Beginning with the line that contains "運動百科 (120, 160)" in the material below, print each line exactly until the line that contains "專項運動 (90, 424)" has been printed, then stop.

▶ **Input records**:
------------------------------------------------

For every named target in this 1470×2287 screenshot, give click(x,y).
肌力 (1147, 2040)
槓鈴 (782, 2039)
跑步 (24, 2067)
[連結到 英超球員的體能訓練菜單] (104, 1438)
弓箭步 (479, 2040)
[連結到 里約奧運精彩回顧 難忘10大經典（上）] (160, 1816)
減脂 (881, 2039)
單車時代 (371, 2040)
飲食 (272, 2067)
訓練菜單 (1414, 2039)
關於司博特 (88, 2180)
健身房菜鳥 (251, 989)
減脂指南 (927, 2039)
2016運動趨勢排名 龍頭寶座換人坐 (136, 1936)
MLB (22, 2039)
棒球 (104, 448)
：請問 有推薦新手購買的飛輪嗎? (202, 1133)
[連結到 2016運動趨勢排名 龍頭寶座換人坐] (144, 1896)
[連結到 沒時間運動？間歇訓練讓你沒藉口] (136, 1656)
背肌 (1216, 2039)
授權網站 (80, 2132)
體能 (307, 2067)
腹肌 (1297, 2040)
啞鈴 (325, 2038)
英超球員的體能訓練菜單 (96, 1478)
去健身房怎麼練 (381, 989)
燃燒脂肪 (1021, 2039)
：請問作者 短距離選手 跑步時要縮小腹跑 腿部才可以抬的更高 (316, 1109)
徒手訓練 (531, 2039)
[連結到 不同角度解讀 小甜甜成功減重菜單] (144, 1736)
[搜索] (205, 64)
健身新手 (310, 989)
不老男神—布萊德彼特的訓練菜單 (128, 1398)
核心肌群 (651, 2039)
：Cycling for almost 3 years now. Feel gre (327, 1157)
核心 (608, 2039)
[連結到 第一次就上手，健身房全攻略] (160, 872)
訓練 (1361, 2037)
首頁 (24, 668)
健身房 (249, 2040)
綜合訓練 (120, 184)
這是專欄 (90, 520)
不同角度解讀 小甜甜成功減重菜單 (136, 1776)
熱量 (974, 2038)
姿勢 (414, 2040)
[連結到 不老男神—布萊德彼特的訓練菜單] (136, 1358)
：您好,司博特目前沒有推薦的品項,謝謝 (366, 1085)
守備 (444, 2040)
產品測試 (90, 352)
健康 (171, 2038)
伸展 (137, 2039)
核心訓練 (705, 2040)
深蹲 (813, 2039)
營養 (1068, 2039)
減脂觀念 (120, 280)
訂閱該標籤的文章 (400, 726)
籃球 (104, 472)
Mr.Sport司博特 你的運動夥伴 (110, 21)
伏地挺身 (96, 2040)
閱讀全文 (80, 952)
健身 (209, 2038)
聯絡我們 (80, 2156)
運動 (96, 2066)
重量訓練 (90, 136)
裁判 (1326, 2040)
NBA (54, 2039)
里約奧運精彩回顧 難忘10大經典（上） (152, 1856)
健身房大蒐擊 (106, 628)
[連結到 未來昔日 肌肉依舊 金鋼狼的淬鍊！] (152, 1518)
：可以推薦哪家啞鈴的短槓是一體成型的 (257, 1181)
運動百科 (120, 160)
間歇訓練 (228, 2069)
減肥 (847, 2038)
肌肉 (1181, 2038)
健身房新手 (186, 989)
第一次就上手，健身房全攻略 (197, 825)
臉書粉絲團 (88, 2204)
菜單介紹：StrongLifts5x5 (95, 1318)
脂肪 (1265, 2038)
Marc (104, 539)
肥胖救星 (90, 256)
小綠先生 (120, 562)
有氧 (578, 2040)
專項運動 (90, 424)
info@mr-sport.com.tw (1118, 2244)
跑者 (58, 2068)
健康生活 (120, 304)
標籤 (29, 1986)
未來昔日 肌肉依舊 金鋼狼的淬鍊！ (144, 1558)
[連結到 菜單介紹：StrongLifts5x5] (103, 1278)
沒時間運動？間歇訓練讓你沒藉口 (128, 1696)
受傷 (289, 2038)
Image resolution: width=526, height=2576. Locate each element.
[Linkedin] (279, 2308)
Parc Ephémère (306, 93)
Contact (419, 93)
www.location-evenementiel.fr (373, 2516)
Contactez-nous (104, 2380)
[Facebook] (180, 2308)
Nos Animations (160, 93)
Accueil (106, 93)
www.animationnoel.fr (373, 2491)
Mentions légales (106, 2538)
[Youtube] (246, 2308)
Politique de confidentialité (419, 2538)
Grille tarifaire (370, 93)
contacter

------------------------------------------------

▶ **Task result**:
運動百科 (120, 160)
間歇訓練 (228, 2069)
減肥 (847, 2038)
肌肉 (1181, 2038)
健身房新手 (186, 989)
第一次就上手，健身房全攻略 (197, 825)
臉書粉絲團 (88, 2204)
菜單介紹：StrongLifts5x5 (95, 1318)
脂肪 (1265, 2038)
Marc (104, 539)
肥胖救星 (90, 256)
小綠先生 (120, 562)
有氧 (578, 2040)
專項運動 (90, 424)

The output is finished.